ABOUT THIS EXERCISE: How many lines below include the string "resolution"? State the number alone.

INPUT RECORDS:
────────────────────────────────────────

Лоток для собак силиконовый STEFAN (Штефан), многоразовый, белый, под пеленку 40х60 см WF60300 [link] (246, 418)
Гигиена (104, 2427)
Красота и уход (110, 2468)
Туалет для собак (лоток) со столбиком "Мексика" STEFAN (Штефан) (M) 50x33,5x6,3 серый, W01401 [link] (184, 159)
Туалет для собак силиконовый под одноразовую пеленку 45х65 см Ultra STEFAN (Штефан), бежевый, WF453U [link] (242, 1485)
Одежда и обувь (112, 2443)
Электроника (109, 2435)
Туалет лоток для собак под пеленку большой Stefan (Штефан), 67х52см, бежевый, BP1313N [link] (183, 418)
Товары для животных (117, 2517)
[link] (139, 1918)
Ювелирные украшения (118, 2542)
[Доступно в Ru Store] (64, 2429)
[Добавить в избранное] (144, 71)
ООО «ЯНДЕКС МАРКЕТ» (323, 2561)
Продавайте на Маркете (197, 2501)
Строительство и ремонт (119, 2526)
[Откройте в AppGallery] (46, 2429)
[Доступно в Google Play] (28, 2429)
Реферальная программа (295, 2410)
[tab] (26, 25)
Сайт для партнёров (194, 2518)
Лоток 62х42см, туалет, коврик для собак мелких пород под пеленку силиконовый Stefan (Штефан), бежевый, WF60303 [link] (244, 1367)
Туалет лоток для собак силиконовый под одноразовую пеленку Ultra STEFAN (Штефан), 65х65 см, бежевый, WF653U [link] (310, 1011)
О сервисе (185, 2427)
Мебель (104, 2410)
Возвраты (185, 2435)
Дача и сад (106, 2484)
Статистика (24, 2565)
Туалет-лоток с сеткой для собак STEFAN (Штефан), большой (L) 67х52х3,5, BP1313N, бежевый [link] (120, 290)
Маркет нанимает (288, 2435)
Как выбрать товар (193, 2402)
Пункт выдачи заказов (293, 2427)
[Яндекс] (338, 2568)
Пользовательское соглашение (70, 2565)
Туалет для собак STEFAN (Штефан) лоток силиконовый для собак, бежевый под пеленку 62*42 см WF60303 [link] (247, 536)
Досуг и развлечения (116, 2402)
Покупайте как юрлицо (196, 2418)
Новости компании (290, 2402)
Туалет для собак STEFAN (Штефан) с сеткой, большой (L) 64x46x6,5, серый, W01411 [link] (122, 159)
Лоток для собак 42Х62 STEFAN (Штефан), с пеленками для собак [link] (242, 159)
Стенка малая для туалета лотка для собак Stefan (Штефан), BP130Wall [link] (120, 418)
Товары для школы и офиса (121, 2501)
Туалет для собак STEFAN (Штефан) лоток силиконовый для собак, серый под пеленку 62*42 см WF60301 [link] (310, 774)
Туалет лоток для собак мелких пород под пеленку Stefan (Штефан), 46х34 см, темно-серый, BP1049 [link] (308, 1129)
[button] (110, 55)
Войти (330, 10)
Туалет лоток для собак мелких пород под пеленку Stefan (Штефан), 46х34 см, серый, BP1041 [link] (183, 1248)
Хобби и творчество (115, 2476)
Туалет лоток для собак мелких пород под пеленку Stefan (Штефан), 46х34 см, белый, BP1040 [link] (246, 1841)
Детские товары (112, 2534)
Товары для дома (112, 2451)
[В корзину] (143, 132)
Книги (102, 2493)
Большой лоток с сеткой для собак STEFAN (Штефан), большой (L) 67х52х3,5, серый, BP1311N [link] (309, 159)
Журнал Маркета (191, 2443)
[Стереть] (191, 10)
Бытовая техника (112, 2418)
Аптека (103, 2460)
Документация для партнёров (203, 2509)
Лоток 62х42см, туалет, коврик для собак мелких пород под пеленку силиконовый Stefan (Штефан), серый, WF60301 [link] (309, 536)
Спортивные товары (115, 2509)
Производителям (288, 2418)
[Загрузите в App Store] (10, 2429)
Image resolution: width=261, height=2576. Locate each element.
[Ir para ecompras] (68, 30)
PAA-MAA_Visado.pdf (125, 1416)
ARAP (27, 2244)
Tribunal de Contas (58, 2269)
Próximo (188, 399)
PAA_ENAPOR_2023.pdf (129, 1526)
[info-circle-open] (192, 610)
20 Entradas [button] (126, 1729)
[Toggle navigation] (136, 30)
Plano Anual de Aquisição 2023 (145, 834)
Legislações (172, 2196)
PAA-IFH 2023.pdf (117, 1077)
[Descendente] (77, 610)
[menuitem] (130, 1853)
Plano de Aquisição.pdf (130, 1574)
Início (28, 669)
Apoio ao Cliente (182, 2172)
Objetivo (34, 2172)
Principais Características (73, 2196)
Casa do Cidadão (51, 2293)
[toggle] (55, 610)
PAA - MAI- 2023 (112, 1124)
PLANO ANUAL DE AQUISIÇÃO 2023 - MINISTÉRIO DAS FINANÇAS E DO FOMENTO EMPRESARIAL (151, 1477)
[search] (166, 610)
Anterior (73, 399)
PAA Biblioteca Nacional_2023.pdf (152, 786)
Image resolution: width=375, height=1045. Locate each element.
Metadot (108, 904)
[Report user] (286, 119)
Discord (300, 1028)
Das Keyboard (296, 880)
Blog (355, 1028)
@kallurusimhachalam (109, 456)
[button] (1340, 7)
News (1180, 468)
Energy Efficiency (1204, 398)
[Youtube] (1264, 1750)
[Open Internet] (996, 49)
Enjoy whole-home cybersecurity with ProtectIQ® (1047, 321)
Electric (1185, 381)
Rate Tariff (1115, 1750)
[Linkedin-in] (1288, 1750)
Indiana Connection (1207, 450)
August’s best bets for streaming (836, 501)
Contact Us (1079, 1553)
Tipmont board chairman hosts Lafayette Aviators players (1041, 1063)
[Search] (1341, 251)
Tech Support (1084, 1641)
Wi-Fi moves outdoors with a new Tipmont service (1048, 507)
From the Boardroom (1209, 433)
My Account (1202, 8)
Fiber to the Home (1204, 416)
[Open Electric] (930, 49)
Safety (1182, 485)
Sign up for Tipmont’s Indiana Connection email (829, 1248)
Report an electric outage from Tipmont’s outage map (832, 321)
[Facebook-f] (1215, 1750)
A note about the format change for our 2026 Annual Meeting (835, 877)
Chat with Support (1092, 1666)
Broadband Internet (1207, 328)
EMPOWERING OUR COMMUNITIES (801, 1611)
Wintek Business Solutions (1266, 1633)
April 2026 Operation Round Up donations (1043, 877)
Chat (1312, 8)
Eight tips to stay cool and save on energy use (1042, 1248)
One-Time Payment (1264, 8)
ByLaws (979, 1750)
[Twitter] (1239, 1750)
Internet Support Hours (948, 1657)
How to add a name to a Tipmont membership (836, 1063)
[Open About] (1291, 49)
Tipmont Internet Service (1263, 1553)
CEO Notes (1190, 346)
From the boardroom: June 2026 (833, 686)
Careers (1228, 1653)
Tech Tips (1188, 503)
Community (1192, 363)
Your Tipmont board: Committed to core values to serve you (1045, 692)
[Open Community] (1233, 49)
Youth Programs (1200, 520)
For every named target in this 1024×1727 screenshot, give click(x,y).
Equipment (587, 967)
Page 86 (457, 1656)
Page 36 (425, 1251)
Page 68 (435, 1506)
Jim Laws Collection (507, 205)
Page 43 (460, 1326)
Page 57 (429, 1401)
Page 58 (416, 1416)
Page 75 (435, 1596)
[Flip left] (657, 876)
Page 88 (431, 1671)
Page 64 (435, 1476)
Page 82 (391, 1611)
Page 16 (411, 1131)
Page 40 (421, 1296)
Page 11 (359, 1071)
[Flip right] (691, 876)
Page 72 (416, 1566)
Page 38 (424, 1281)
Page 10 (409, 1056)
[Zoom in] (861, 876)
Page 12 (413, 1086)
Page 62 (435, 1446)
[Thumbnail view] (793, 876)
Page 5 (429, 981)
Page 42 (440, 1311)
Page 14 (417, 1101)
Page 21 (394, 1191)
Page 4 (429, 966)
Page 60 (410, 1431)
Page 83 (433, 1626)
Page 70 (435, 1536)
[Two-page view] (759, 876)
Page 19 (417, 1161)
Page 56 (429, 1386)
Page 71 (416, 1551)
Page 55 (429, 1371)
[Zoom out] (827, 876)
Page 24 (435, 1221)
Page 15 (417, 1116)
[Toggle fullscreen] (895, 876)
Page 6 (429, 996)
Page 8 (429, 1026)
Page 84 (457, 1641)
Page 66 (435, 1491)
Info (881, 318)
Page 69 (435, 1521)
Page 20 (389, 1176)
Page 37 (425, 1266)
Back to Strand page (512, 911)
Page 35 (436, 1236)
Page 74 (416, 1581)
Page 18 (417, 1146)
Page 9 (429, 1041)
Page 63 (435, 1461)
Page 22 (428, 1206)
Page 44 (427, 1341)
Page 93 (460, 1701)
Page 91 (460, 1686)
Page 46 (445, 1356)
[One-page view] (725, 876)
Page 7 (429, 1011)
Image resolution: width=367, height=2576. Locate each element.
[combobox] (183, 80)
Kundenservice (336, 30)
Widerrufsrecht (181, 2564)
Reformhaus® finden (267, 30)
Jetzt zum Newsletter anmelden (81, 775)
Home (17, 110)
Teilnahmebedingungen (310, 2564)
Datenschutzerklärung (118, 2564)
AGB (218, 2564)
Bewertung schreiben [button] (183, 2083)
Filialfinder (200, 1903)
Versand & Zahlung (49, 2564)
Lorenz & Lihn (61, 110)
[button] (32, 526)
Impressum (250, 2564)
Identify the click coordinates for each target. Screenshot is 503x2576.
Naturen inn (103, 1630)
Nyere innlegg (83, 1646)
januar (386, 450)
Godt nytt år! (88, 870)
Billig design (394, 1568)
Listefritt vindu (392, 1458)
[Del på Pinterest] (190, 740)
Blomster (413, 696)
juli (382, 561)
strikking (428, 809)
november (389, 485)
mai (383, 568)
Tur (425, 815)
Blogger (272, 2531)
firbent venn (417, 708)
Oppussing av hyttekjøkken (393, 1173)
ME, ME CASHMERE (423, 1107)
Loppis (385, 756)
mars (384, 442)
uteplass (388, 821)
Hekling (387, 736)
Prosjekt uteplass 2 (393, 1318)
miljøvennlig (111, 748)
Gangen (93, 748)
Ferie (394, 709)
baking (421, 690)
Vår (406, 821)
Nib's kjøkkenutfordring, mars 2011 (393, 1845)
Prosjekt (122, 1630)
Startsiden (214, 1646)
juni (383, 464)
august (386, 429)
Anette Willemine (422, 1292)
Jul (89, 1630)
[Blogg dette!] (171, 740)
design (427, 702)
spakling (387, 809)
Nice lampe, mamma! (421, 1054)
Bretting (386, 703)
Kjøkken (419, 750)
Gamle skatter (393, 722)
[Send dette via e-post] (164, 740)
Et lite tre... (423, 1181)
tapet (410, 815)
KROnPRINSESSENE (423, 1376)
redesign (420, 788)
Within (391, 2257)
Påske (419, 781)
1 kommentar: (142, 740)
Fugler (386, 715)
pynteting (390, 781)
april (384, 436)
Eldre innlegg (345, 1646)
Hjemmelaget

────────────────────────────────────────

WRITTEN ANSWER: 3